I would end up having so many of my close friends leave over the years, and every time they left with their own families, it was as if they had died. If you left this place, it was on bad terms. There was no leaving peacefully. And once you were gone, a smear campaign would begin and rumors would start around the entire ministry like wildfire. All contact with families who had left the ministry was literally forbidden. As you can imagine, every time a friend left, my next close friendship would be a little less deep. I saw so many families come and go, and once they were gone we all heard stories of how their families were destroyed out there in the real world…out from under the umbrella of “God’s will.” What I didn’t know then was that nearly everyone who ever left did it because of disagreements with the pastor. Either they questioned his authority, or they refused to adhere to one of his rules and they would be fired. The next Sunday in church, he would preach to everyone about that ex staff family and tell us all what would happen to them. “Obedience brings blessings, disobedience brings consequences.” This lead everyone who worked there to believe that we couldn’t make it out on our own. Now, to my astonishment, I remember families that actually came back after they had left to work there again. Maybe they had lost their job, or couldn’t make ends meet, and back they’d be….kissing you-know-who’s feet. I say all of that to give you a glimpse into what the culture of the place was. Being a little kid there was still easy, albeit the revolving door of friends.

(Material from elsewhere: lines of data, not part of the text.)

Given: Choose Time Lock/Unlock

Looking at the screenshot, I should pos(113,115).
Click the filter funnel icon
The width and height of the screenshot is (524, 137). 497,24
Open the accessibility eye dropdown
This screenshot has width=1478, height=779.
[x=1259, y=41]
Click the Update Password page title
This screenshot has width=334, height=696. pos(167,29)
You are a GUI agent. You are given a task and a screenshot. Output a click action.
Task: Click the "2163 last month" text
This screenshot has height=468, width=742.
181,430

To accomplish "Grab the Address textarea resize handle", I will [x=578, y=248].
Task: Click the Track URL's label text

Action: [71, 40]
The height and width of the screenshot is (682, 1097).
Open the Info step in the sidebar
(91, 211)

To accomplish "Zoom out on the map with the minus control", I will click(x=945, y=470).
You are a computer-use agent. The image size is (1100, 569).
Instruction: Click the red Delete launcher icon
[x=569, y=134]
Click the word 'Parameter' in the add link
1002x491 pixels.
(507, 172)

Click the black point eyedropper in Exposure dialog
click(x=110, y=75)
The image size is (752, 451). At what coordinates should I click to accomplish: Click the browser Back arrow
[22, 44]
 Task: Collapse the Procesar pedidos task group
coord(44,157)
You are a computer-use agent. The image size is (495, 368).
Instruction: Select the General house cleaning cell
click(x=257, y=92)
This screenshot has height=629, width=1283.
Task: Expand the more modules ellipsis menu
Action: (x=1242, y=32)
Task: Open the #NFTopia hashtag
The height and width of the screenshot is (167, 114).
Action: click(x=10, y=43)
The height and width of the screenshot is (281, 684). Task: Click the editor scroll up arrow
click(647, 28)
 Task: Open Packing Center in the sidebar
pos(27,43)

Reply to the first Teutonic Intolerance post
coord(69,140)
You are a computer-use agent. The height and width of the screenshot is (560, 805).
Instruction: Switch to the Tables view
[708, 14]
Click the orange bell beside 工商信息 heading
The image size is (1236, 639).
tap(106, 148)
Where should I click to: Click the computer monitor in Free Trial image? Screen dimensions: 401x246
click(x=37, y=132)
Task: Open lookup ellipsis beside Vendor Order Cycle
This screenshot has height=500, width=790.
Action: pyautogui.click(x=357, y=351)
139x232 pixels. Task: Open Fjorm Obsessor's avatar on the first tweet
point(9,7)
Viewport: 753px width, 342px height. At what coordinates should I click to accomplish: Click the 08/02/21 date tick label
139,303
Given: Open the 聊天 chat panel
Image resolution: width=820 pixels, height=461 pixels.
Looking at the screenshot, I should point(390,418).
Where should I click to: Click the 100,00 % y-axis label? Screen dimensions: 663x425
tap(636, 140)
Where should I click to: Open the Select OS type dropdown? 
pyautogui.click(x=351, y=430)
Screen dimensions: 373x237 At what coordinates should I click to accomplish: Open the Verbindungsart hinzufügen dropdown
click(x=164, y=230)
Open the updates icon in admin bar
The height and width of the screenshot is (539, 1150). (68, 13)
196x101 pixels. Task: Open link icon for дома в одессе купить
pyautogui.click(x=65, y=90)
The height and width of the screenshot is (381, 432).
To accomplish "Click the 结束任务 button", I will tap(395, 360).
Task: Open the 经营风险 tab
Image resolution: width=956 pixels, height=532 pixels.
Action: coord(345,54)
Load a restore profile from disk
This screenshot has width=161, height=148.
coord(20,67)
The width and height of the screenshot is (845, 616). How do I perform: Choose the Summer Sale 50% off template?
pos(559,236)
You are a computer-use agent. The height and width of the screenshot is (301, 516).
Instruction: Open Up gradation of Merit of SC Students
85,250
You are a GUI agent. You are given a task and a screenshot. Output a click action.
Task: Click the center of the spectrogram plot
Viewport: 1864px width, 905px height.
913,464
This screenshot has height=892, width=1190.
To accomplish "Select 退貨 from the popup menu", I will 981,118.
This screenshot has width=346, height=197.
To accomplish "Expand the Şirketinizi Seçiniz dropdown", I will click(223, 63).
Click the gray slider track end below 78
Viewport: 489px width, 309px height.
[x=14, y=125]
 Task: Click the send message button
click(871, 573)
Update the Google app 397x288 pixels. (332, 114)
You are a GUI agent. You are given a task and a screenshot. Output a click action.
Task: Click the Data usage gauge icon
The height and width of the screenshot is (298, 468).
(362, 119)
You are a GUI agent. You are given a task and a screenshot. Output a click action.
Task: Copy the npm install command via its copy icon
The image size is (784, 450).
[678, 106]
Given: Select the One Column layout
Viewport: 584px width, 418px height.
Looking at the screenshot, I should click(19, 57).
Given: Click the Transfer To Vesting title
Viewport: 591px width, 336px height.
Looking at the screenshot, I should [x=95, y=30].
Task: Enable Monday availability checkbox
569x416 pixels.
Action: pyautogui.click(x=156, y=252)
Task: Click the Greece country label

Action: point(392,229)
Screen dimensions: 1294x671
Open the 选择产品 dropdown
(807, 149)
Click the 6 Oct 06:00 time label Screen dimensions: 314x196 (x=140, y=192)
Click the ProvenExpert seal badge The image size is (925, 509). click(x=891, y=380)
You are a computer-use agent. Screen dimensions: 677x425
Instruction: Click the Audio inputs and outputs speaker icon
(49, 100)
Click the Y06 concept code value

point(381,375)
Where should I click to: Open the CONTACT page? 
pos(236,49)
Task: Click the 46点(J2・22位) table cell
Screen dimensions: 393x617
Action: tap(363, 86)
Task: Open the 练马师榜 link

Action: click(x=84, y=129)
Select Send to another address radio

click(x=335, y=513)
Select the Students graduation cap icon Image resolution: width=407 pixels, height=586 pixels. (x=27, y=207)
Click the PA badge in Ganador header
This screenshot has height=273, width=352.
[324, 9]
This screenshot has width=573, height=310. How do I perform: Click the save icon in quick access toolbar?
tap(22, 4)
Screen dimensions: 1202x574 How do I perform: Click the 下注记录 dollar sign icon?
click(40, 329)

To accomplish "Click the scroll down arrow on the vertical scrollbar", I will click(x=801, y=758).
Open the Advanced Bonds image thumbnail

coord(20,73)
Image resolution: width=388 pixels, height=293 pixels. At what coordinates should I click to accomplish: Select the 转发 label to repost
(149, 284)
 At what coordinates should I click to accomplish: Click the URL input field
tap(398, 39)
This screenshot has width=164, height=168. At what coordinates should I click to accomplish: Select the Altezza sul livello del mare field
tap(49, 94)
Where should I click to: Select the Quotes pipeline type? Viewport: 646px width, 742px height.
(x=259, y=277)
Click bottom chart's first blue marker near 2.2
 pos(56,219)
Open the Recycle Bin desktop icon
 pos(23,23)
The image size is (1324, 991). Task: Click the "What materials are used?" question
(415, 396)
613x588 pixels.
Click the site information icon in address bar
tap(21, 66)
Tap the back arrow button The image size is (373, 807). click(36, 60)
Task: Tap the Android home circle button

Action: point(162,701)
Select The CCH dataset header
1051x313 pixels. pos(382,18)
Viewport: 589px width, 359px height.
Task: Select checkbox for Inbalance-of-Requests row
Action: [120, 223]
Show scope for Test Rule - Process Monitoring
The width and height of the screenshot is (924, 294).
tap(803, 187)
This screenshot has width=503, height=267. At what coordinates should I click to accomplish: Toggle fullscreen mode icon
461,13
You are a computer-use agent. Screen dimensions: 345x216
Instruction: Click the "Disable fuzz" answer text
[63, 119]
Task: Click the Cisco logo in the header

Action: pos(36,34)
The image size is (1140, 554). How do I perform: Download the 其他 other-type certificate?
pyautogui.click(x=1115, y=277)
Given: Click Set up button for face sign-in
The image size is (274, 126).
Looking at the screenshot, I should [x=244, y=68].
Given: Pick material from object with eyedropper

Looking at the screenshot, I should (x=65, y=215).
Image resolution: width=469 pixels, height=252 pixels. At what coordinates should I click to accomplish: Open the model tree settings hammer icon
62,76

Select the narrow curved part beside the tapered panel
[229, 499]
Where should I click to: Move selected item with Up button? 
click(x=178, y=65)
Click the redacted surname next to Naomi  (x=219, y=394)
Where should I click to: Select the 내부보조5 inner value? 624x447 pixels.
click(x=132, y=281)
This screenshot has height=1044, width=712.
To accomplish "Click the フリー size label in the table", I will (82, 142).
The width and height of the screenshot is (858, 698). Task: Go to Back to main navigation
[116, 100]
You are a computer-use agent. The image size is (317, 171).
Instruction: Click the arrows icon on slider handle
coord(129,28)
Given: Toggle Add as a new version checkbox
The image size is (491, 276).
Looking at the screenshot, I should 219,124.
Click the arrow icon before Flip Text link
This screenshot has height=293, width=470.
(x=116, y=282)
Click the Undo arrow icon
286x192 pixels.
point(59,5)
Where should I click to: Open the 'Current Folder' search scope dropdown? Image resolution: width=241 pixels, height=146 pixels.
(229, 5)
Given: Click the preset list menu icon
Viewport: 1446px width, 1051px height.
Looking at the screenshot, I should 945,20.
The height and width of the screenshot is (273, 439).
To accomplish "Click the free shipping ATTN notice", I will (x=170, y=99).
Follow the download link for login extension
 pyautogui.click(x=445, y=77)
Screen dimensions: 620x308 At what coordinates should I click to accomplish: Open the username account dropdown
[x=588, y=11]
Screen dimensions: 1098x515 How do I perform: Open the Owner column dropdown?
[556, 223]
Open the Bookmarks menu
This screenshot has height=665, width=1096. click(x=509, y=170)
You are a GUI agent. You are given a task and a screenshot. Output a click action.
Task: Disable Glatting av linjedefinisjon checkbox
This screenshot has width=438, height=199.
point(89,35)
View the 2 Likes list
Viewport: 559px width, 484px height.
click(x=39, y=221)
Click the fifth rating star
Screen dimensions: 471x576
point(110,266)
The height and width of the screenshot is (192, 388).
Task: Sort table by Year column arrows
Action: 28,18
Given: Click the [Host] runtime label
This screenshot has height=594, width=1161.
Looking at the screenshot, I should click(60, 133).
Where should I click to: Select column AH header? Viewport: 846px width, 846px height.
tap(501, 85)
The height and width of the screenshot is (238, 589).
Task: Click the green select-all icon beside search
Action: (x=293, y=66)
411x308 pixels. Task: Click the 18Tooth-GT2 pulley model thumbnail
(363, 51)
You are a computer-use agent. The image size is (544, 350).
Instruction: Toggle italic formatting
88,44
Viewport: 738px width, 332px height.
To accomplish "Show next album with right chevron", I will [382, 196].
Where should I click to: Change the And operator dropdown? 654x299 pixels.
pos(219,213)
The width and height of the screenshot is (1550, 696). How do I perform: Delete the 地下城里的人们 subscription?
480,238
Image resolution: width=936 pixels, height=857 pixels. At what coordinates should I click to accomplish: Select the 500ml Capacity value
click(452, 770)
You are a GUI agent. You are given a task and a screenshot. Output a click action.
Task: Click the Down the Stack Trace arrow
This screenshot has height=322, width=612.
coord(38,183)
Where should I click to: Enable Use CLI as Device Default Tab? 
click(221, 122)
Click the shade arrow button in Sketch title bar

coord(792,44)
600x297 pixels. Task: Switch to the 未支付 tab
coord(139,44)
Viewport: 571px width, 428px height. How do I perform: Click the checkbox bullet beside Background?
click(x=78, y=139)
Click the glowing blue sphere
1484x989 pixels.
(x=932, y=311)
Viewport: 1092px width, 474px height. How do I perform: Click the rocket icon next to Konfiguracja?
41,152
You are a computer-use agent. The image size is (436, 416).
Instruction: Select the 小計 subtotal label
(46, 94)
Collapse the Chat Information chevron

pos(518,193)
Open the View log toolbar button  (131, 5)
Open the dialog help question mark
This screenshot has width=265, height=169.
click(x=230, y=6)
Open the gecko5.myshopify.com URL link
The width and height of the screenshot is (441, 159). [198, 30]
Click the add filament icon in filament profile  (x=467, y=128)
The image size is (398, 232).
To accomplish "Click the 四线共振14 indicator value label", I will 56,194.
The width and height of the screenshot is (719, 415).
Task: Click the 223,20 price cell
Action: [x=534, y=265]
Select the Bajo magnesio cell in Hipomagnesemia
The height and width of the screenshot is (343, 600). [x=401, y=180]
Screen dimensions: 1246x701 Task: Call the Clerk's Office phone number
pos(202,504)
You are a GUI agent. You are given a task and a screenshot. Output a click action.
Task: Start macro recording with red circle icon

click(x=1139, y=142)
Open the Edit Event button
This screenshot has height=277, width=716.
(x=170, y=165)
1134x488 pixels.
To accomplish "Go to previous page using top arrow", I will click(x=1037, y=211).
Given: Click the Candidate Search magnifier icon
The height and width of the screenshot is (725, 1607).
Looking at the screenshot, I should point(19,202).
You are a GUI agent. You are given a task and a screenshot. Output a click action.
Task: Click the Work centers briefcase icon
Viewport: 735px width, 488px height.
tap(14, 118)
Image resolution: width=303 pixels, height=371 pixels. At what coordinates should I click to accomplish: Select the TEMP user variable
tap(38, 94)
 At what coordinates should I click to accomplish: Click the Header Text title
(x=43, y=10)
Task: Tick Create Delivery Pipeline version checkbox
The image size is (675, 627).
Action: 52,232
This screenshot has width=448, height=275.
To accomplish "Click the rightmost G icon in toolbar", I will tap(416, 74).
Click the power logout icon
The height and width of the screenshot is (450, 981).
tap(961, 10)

But my early years were spent going to school, going to church, playing with my friends, exploring the ministry campus, tagging along on singing trips with my mom, and learning about God. I learned that Jesus saves, that He can work miracles in people’s lives. I have personally seen hundreds and hundreds of people’s lives dramatically changed, and I treasure that. Simultaneously though, I was growing up singing the praises of the pastor who gave my parents this job, this incredible ministry,  who I always hoped I could impress. I didn’t want to become one of those families that rebelled against God and left. I have a clear as day memory of being 9 or 10, and telling my dad that if we ever left that place, I would hate him.
I believe that it was a very calculated effort to create that culture, so that if my parents ever questioned the pastor, or didn’t let him lead our family in every way, I would resent my parents instead of the pastor himself. And that is just so very wrong. It created an atmosphere of families slowly being ripped apart and broken. Wives resenting husbands for not being the man of their home, husbands resenting their wives if they were a little too “strong,” and kids living with a growing fear that their parents would make a mistake and get the family fired. It was a fear that still manifests in me today, as a 30 year old woman. I fear that I will do something wrong, maybe without even fully realizing it, and I will cost my whole family God’s blessings. It’s led me to feeling scrutinized by people 100% of the time I’m around them. It makes me have crazy anxiety that people are upset with me, when in fact, they aren’t and have no reason to be.
Those are some of the faint scars I’ll show from that period of my life, my childhood. I can trace how it molded alot of who I am today, but I can also say with confidence that I am an ever evolving piece of art. My Maker knows me, and to Him, I now know that I am precious. He knows my heart, my soft heart that was once taken advantage of and taught to fear…and He’s taken that heart and slowly began healing it. Perfect love casts out fear. So, I’ll end this chapter trying to encourage you that if you live in the grip of Fear or Anxiety, it is only His perfect love that can heal you. I am still not healed completely, but I recently have felt that scared little girl fade away more and more.
 Hey, if your’e reading this, then that means I published this…..and that’s pretty brave.